Voice, data and Internet access travel over a single regular phone line and customers deal with one service provider.
Second, customers can order as few as one or as many as 14 voice channels on the DSL circuit. Carriers can easily supply customers with just a few channels, such as what Knudson buys. If customers want to add phones, service providers can add more voice channels without sending a technician to the customer site because the new connections can be turned on remotely over the same wires.
And third, such a package could potentially cost less than the same services bought separately from different providers and delivered over separate wires.
For instance, mPower offers a package of eight phone channels, up to 1.5M-bps Internet access, 1,000 minutes of long-distance, free local phone calls, 10 e-mail accounts and a Web page for $400 to $650 per month, depending on the city. Prices vary because the company sets the rates to slightly undercut the other local options, says Rolla Huff, CEO of mPower.
Later, when Knudson and other customers are satisfied with these services, mPower will add to its service options. For example, mPower will offer access to applications such as payroll processing, Huff says.
This service roadmap follows the direction vendors are taking with the equipment that supports voice over DSL, which requires different equipment from traditional phone services. DSL lines become the access loop to the telephone network rather than regular, analog phone lines. DSL carries multiple voice channels as packets on a single circuit; traditional analog voice uses an entire circuit for each voice channel.
For voice over DSL to work, customer sites need to be equipped with gear that converts regular analog phone calls to ATM or IP. Such packetized voice uses some of the bandwidth on the DSL line to carry phone calls to and from customer locations.
At the carrier end of DSL lines, DSL Access Multiplexers (DSLAM) aggregate traffic from many customers and feed it into a switch or router that peels off the packets carrying voice and diverts them to a voice gateway. The gateway transfers phone traffic to the traditional circuit-switched public telephone network.
This configuration could lead to even cheaper long-distance prices. Long-haul carriers today have to pay access charges to the regional Bell operating companies that account for three cents per minute of charges. Competitive carriers selling voice-over-DSL services don't have to charge those fees, so using voice-over-DSL access could mean lower charges.
At the same time, this configuration of hardware means carriers need to pair DSLAMs with ATM switches to sort voice from data traffic, and vendors are already making more complex gear that integrates the functions of separate equipment.
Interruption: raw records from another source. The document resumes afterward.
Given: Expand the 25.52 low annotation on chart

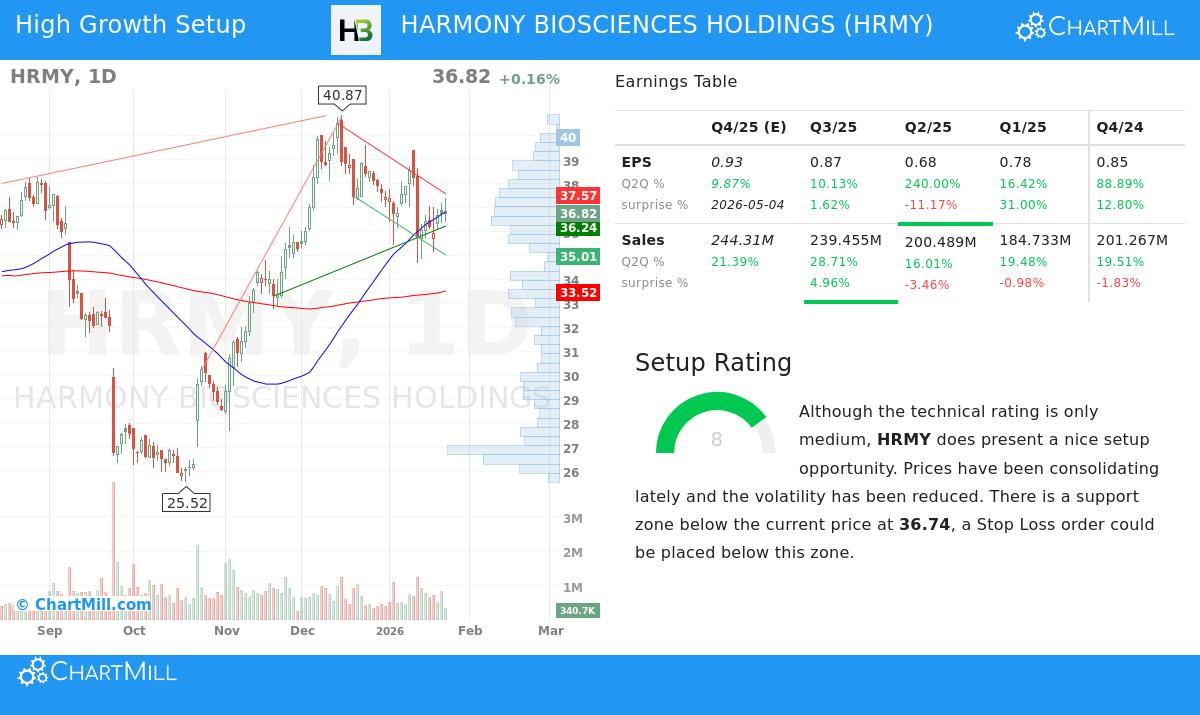Looking at the screenshot, I should (186, 501).
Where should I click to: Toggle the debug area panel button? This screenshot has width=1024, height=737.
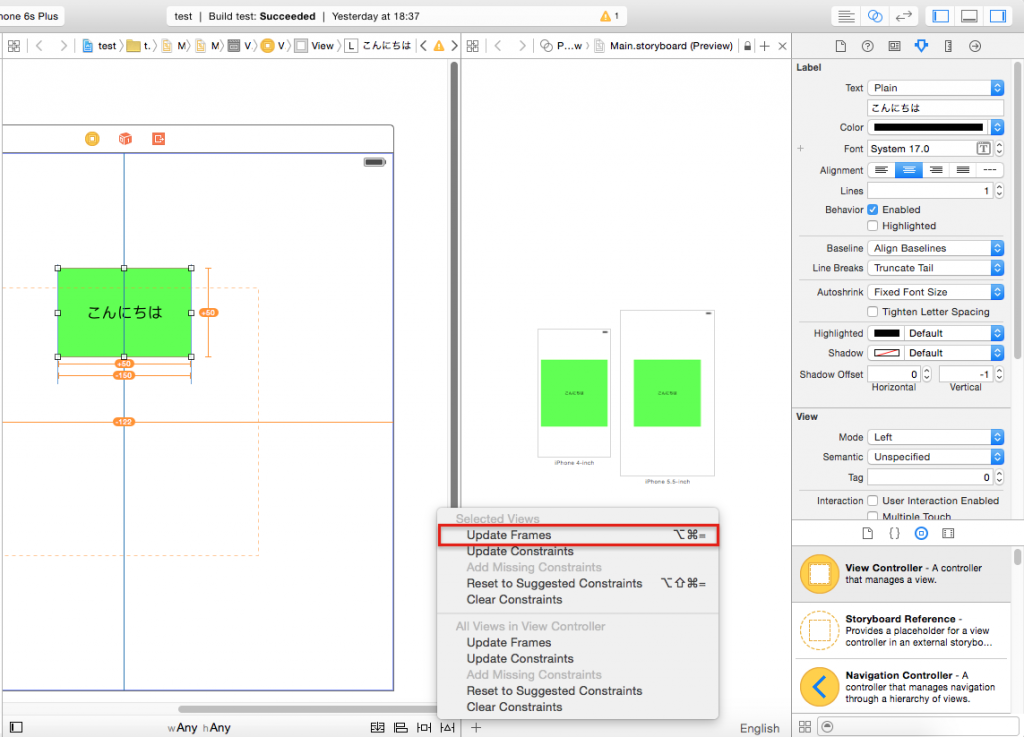point(968,16)
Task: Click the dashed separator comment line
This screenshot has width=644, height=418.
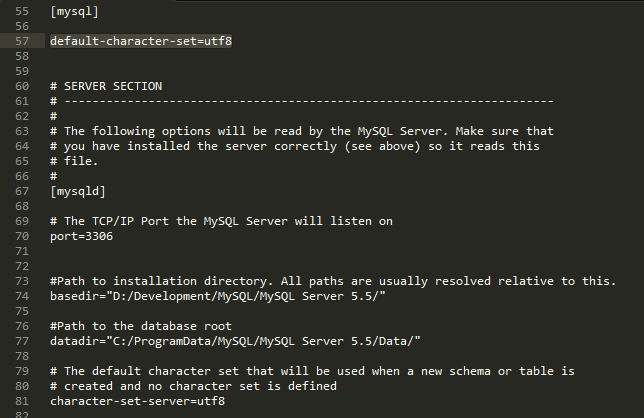Action: [x=301, y=101]
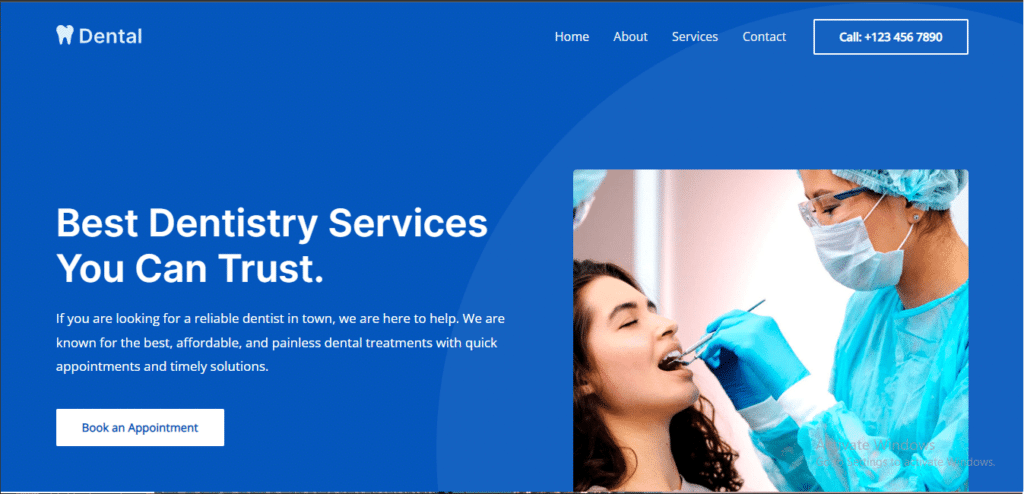Click the "Dental" brand name
Viewport: 1024px width, 494px height.
(110, 37)
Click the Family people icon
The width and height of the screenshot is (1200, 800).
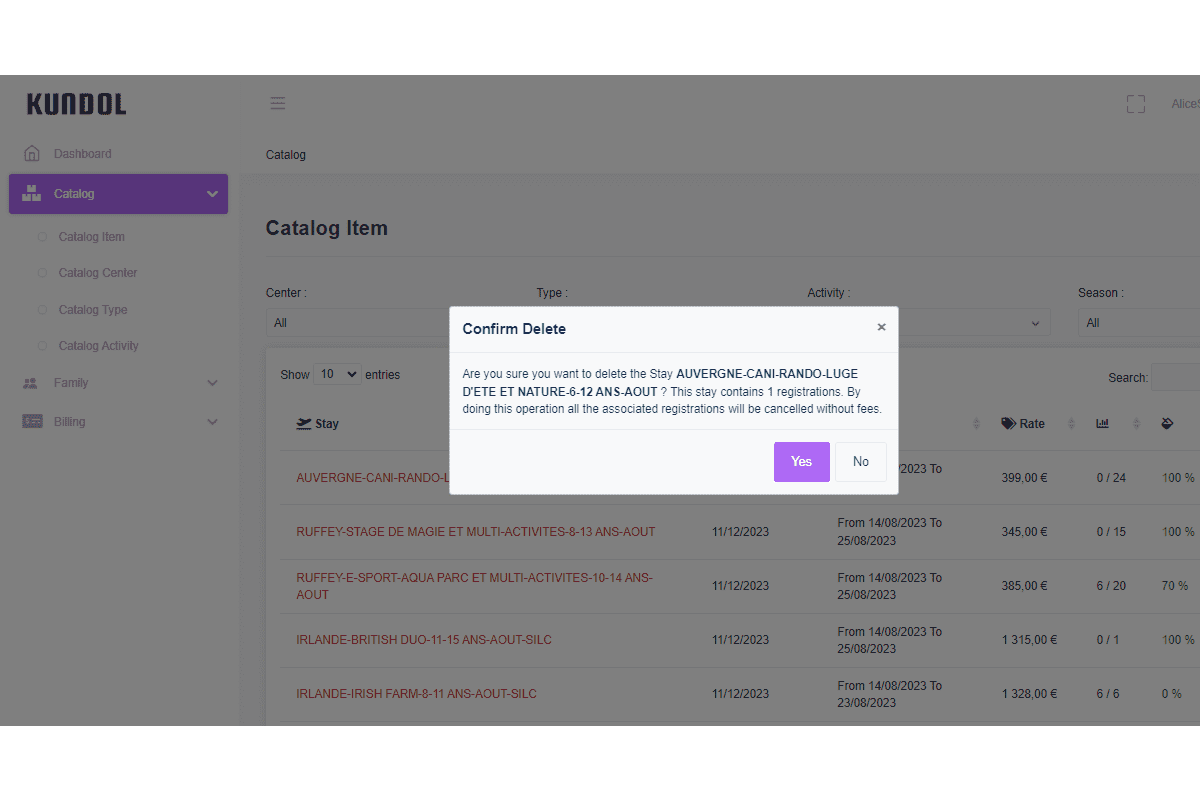point(31,383)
For example, Accelerated Networks has integrated support for ATM switched virtual circuits in its voice gateway, eliminating the need for an ATM access switch.
Startup Integral Access has taken this a step further. Unlike DSLAM makers, Integral is not converting a DSL box into something else. Its PurePacket access device handles traditional voice and data, as well as DSL.
Three major makers of DSL voice gateways - CopperCom, Jetstream and Tollbridge - are also morphing their equipment. Jetstream this week at SuperComm 2000 will announce new features in its gateway, such as the ability to set up phone calls and interoperate with a softswitch, a new type of carrier voice equipment.
CopperCom says it also plans to announce a roadmap for how its gateway will change as telephone access networks evolve.
These new features are preparing for the day when long-haul networks are also based on packets, which will make delivery of phone service more efficient, says Ray Keneipp, an analyst with the Burton Group.
In the meantime, customers can look forward to voice, data and Internet-access packages from DSL suppliers, with a host of new services to come. Managed security and VPN services will emerge as customer premise equipment develops, says Erick Klein, an analyst with the Yankee Group in Boston. Voice over DSL will lose its prominence and become one piece of a larger set of options, he says.
"DSL is the distribution vehicle for multiple services, and [voice over DSL] will just be a part of that," Klein says.